Denpasar – Gelombang penolakan terhadap keberadaan Ormas Madura Asli Nusantara (Madas) di Bali terus meluas dan menjadi perbincangan publik. Penolakan tidak hanya datang dari masyarakat umum, namun juga disuarakan oleh berbagai elemen sosial, termasuk pecalang, tokoh adat, yayasan, komunitas masyarakat, hingga warganet yang ramai menyampaikan aspirasi melalui media sosial.
Di tengah derasnya penolakan tersebut, Pemerintah Provinsi Bali melalui Badan Kesatuan Bangsa dan Politik (Kesbangpol) mengambil langkah tegas dengan mencabut Surat Tanda Lapor Organisasi Kemasyarakatan (STLO) Madas Nusantara di Bali. Keputusan tersebut menjadi respons atas dinamika yang berkembang di masyarakat dan hasil pembahasan Tim Terpadu Pengawasan Ormas.
Kepala Kesbangpol Bali, Gede Suralaga, menyampaikan bahwa pencabutan STLO dilakukan berdasarkan rekomendasi rapat bersama Tim Terpadu Pengawasan Ormas dan Kesbangpol Kota Denpasar yang digelar pada Senin (8/6/2026).
Menurutnya, keputusan tersebut juga mempertimbangkan berbagai aspirasi yang berkembang di masyarakat terkait keberadaan organisasi tersebut di Pulau Dewata.
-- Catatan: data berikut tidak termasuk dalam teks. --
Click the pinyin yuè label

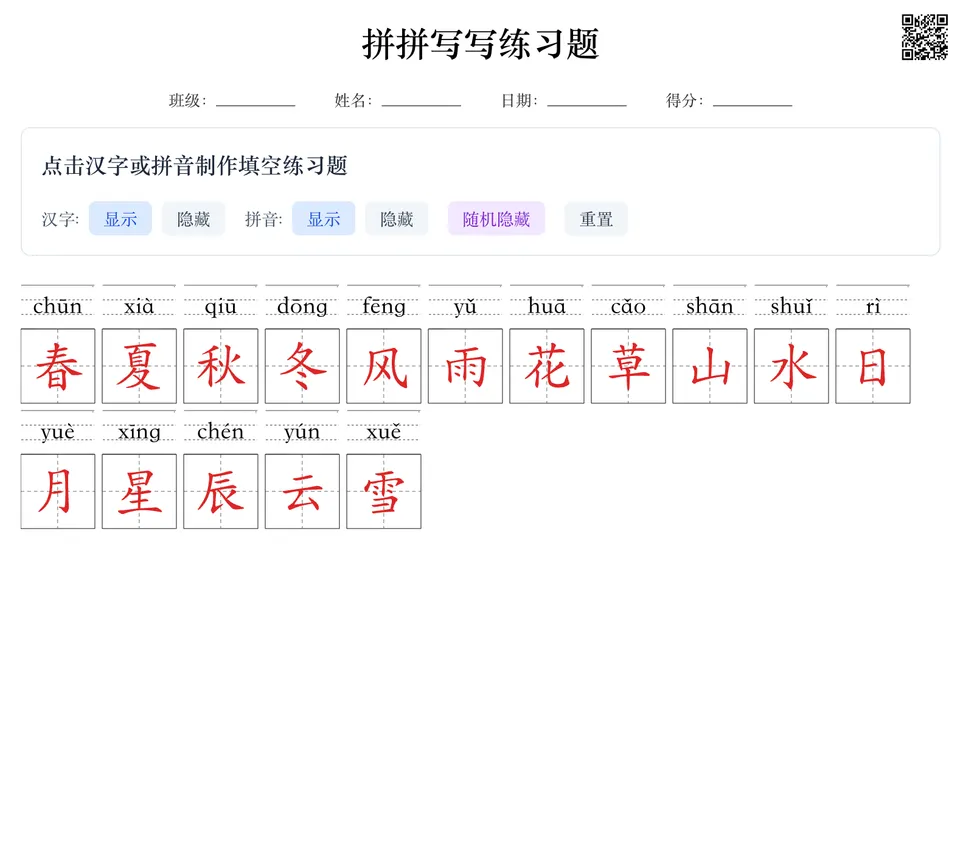58,431
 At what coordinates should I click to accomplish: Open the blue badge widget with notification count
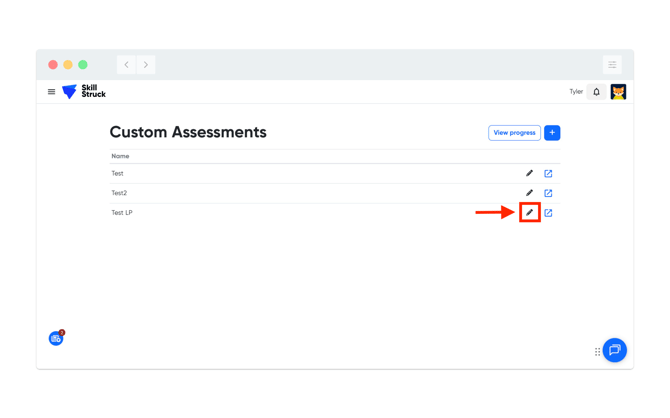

Fenomena ini memicu diskusi luas mengenai sistem sosial dan budaya Bali yang selama ini dikenal kuat karena keberadaan desa adat sebagai fondasi utama kehidupan masyarakat. Banyak kalangan menilai Bali telah memiliki sistem sosial kemasyarakatan yang berjalan efektif melalui desa adat, banjar, pecalang, serta berbagai lembaga tradisional yang selama ini menjaga keamanan, ketertiban, dan keharmonisan masyarakat.
Sejumlah tokoh masyarakat menegaskan bahwa Bali tidak anti terhadap pendatang maupun keberagaman. Namun mereka berharap seluruh elemen yang datang ke Bali dapat menghormati sistem sosial, adat, budaya, serta kearifan lokal yang telah terbangun selama ratusan tahun.
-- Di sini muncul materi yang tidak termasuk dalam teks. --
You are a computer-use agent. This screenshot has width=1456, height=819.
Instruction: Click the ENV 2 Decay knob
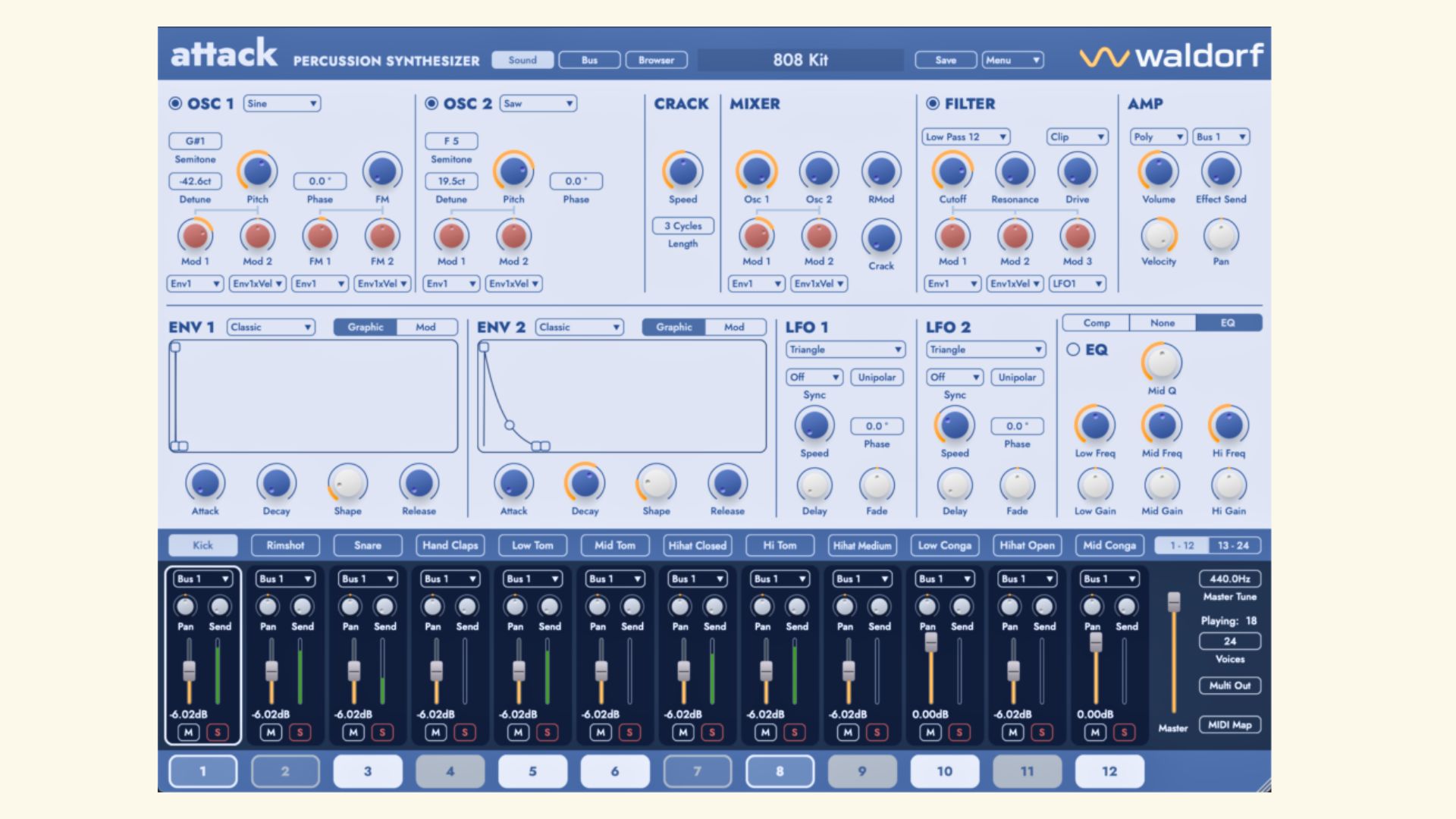[585, 483]
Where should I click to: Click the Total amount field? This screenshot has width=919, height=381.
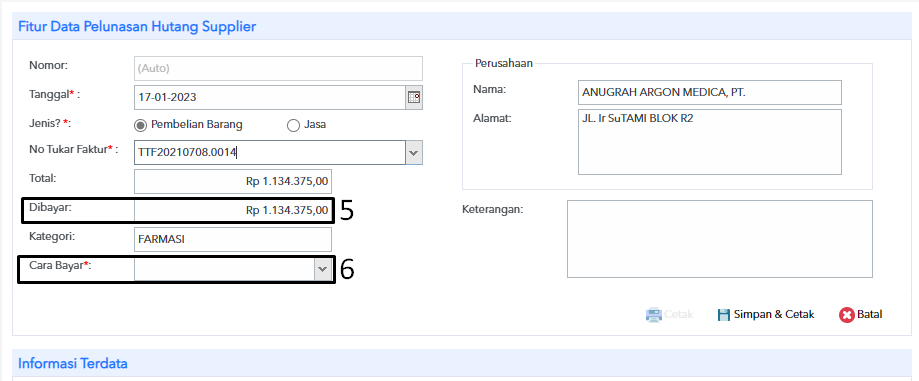pyautogui.click(x=233, y=181)
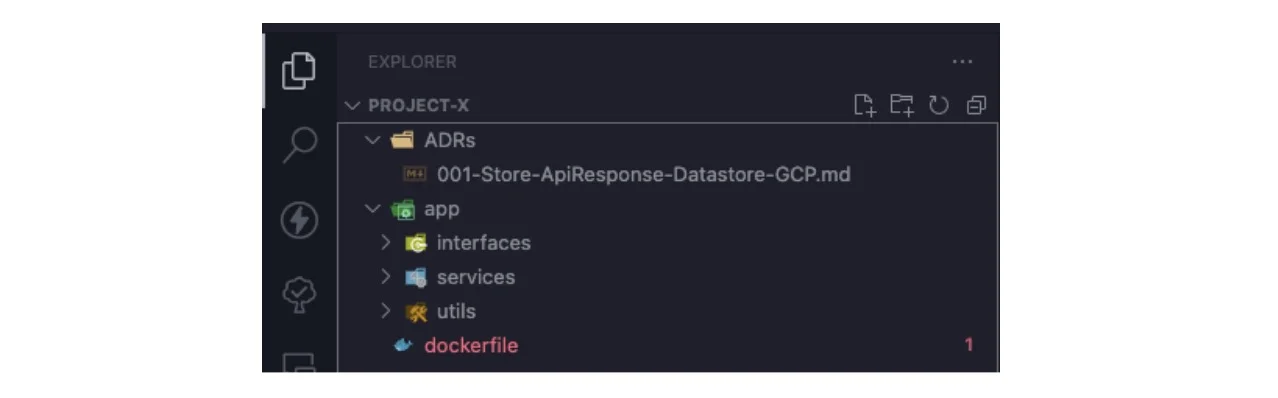Image resolution: width=1278 pixels, height=398 pixels.
Task: Expand the utils folder chevron
Action: (x=386, y=311)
Di media sosial, berbagai unggahan terkait penolakan Madas Nusantara menjadi viral dan memunculkan beragam tanggapan. Banyak masyarakat menyuarakan bahwa keamanan dan stabilitas Bali selama ini lahir dari sinergi antara pemerintah, aparat keamanan, desa adat, pecalang, serta masyarakat yang hidup dalam semangat menyama braya.
Gelombang aspirasi tersebut akhirnya bermuara pada keputusan administratif Kesbangpol Bali yang mencabut STLO Madas Nusantara. Langkah ini dinilai sebagai bentuk respons pemerintah terhadap dinamika sosial yang berkembang sekaligus upaya menjaga kondusivitas daerah.
Meski demikian, berbagai pihak mengingatkan agar seluruh proses tetap berjalan sesuai koridor hukum dan peraturan perundang-undangan yang berlaku. Masyarakat juga diimbau untuk menjaga situasi tetap kondusif, tidak terprovokasi informasi yang belum terverifikasi, serta tetap mengedepankan persatuan dan toleransi.
Bali selama ini dikenal dunia bukan hanya karena keindahan alam dan pariwisatanya, tetapi juga karena kekuatan adat, budaya, dan sistem sosial masyarakatnya. Desa adat, pecalang, banjar, serta berbagai lembaga tradisional telah menjadi benteng utama yang menjaga identitas Bali di tengah arus globalisasi dan perkembangan zaman.
Dengan mencuatnya polemik ini, banyak pihak berharap seluruh elemen masyarakat dapat terus menjaga harmoni, menghormati kearifan lokal, dan menjadikan Bali tetap sebagai daerah yang aman, damai, serta berlandaskan nilai-nilai budaya yang telah diwariskan secara turun-temurun.